Hemp flower: generally the most complete form of hemp as an additive
- Hemp leaf: hemp leaves only
- Hemp extract: the hemp-derived extract known as CBD or cannabidiol is mixed into the finished beer or brew
- Hemp seed oil: similar to extract, essential hemp oil is added to the finished beer or post brew
- Hemp hearts: the meat of the seed, minus the shell
- Hemp fibers: beer is passed through a filter made of hemp strands

=== United States breweries ===
Since marijuana is illegal federally, not every brewery is able to manufacture and distribute their own hemp beer. New Belgium brewery from Colorado was one of the first breweries to experiment with different forms of hemp, before producing a legal beverage. Larger beer producers such as Blue Moon, Constellation Brands, and Molson Coors, are preparing to release their own brews in response to New Belgium's positive reception. Lagunitas Brewing based in California have released a hemp and THC-infused beverage, that is only legal in its home state. As manufactures begin to experiment with the potential market, hemp will likely remain at the forefront followed by more CBD-infused beverages. Sweetwater Brewing Company in Atlanta, Georgia have already found success in a hemp infused and cannabis tasting beer without any psychedelic properties. More craft breweries and larger producers are more likely to develop their own products as the market becomes more demanding and legislation more relaxed.

=== Legal restrictions ===
Federally, the United States still classifies cannabis as a controlled substance. Although some states have legalized the use of marijuana and hemp for business, personal, and recreational use, the federal restrictions creates a legal grey area. However, with the ratification of the 2018 Farm Bill, breweries and businesses are able to import, grown, and use hemp throughout their manufacturing process. The bill "puts no restrictions on the sale, transport, or possession of hemp-derived products, so long as those items are produced in a manner consistent with the law". Beers created using hemp or parts of it, have gone on to receive FDA approval.
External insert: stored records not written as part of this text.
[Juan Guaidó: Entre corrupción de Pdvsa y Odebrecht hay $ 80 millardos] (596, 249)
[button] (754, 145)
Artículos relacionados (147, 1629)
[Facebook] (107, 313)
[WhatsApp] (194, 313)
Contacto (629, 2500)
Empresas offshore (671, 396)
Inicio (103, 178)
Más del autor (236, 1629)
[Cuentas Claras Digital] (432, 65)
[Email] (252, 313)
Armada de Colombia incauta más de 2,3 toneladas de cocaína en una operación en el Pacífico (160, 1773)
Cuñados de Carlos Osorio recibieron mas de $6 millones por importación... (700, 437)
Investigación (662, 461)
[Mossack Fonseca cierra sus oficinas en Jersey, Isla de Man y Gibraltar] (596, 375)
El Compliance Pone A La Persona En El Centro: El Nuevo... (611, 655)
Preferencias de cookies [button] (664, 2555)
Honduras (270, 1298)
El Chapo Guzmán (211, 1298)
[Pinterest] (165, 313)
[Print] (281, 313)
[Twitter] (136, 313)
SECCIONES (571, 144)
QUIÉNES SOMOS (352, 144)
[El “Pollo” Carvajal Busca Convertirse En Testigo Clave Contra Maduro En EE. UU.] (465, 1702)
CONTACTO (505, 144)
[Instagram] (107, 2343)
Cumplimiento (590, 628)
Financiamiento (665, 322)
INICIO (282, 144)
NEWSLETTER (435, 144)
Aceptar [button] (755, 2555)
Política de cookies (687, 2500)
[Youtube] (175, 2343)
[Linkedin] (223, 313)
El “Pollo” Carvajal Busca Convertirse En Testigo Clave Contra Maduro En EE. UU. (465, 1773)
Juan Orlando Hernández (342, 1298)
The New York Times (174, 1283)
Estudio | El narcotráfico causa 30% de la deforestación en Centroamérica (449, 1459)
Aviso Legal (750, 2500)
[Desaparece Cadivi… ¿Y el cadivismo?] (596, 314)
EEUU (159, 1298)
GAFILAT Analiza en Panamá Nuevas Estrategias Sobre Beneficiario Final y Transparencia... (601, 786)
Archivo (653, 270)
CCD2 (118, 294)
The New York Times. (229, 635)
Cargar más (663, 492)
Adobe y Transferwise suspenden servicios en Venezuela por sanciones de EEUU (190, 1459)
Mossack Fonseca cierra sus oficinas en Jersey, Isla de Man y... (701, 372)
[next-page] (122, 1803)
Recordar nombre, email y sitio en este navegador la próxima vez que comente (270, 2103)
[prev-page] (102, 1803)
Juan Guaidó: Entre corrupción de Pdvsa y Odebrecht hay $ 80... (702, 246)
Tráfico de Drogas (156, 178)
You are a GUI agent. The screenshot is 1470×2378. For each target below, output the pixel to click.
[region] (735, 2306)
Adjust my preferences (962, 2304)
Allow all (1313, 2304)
Brewers are unable to claim that their hemp infused products have any health effects without first being approved by the FDA. The administration is particular in what it approves, and beer that may have a pain relieving or psychedelic affect falls beyond the 0.3 percent limit of legal hemp. Beer producers may also choose to advertise their beer as being hemp infused, without any side effects in order to sidestep FDA approval.

=== Flavors and aromas ===
The flavor profile of hemp can vary, but the aroma is generally that of the cannabis variety. Depending on the brewer, what part of hemp used, preexisting or other added flavors, and how long the additives are allowed to infuse are variables that can impact the result. Hemp beers have been described as having an "herbal flavor," "caramel" tastes, and a"stickily sweet and lightly bitter finish."